-- Opening Marker --

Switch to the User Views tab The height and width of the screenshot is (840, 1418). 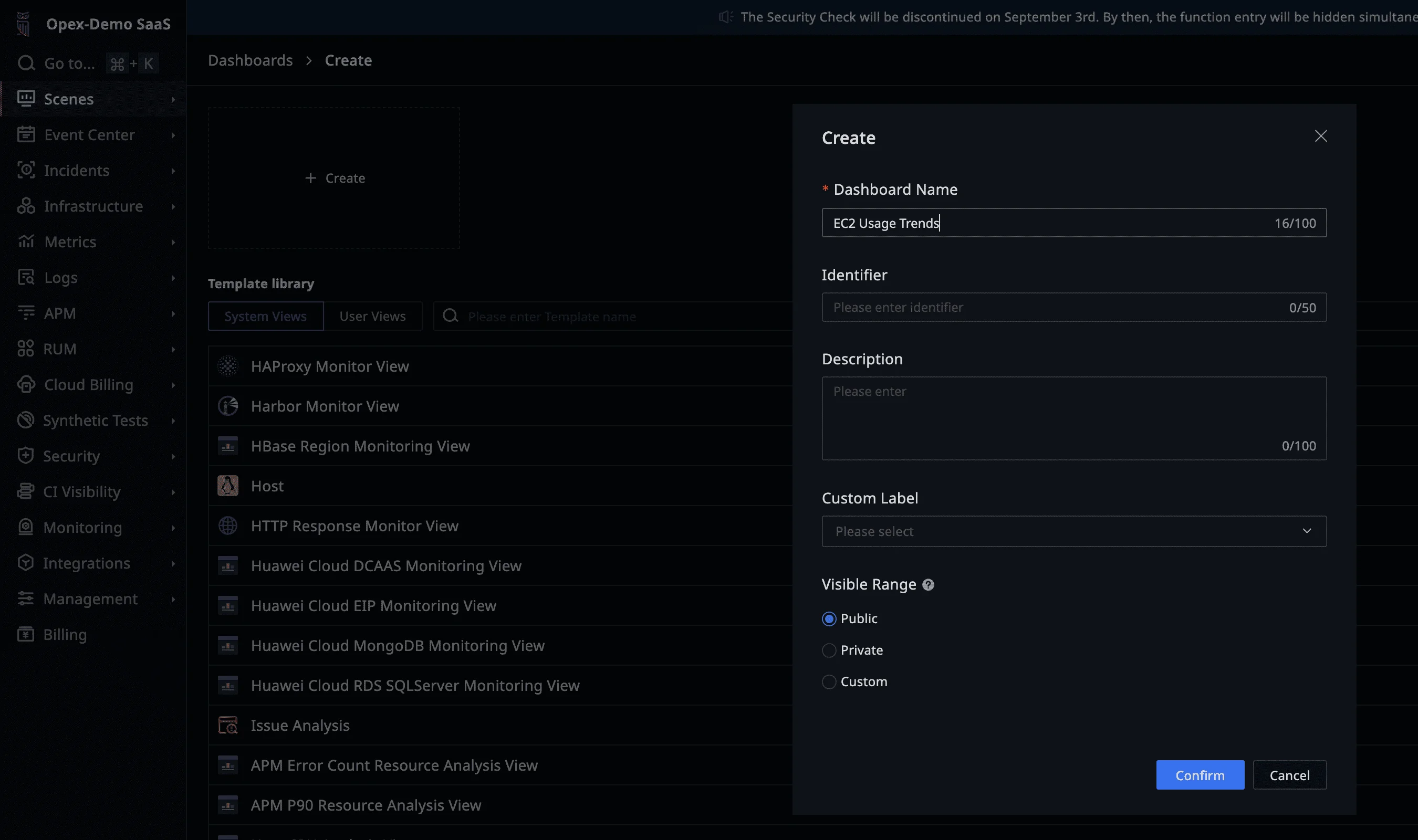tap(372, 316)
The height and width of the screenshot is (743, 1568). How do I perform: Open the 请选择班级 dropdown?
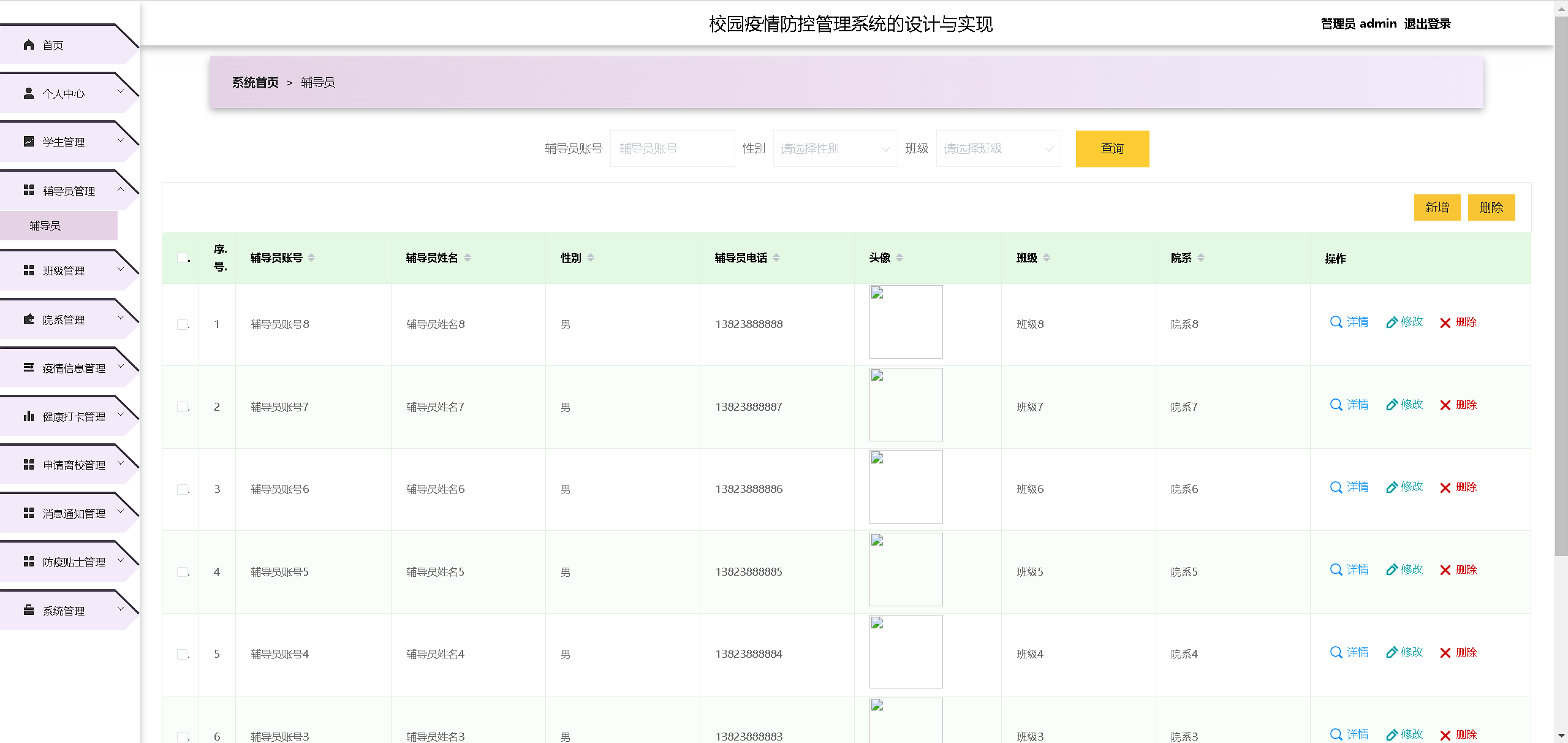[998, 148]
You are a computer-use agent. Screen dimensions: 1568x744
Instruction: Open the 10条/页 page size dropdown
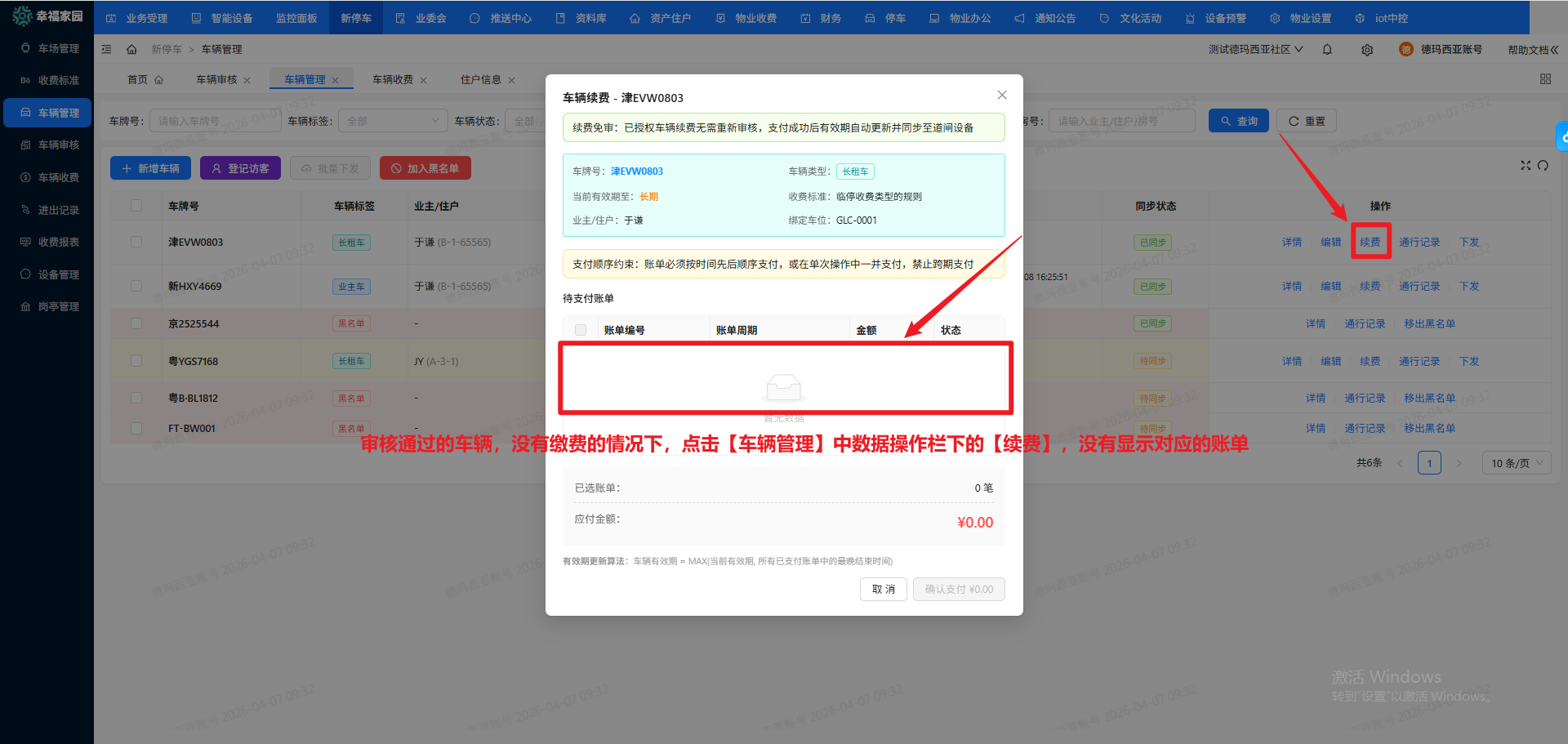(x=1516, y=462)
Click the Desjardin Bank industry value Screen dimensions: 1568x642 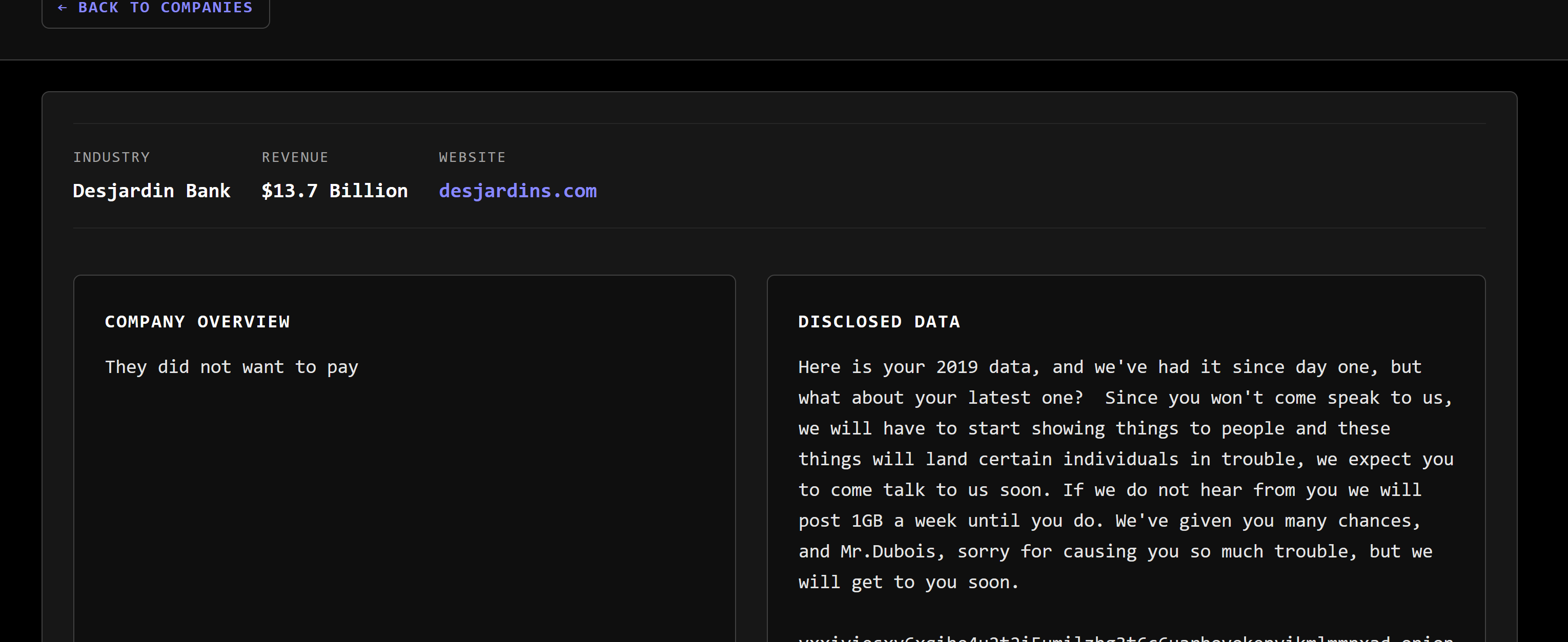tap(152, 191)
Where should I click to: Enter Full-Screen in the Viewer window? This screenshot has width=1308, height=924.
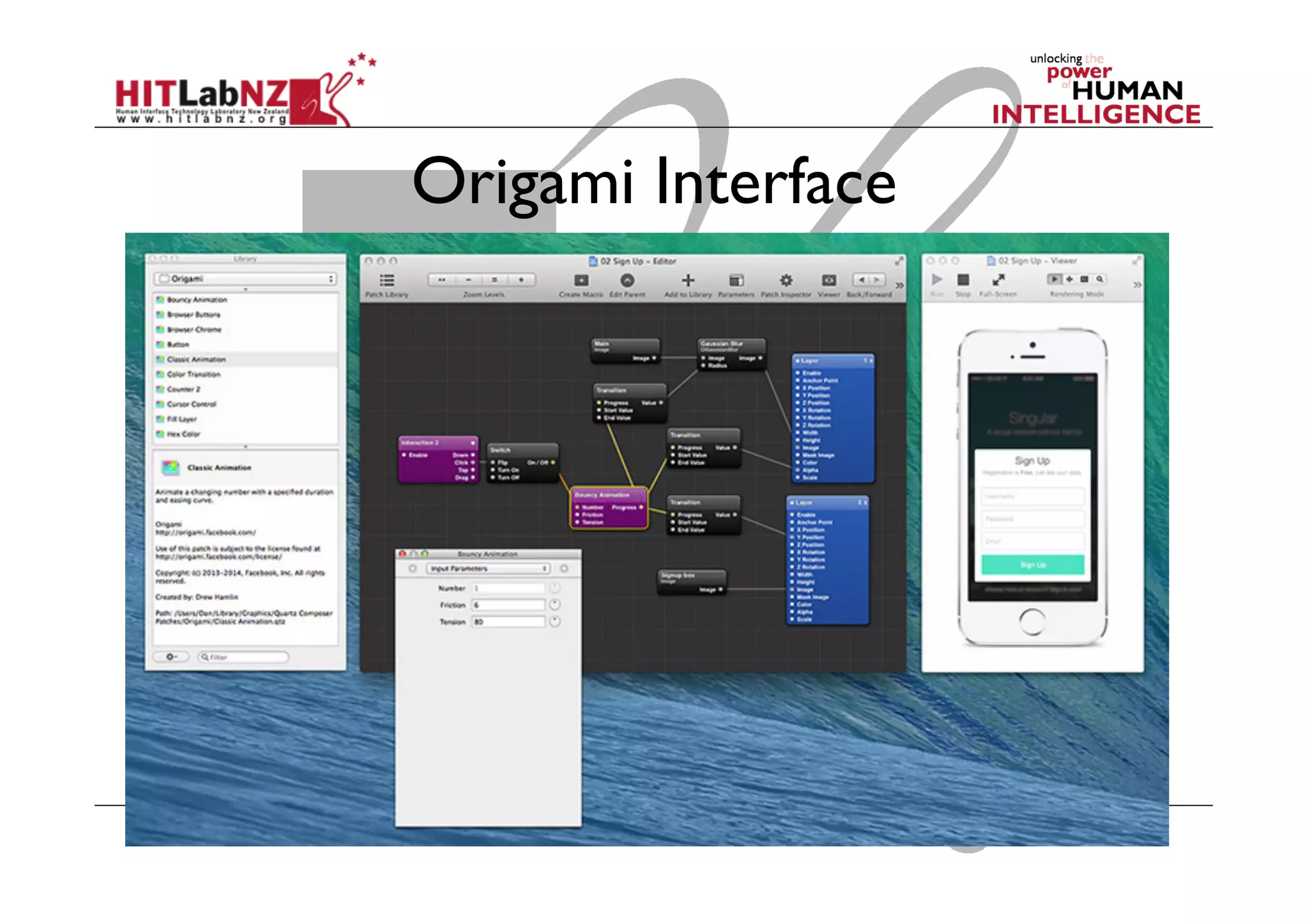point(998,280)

-- Closing Marker --

▶ _TASK OBJECTIVE_
Restate word for word only the lines that run from the line holding "Where should I" to the end of the data, both ends kept, leaving every picture out.

▶ _WRITTEN RESPONSE_
Where should I click to: Enter Full-Screen in the Viewer window? This screenshot has width=1308, height=924.
point(998,280)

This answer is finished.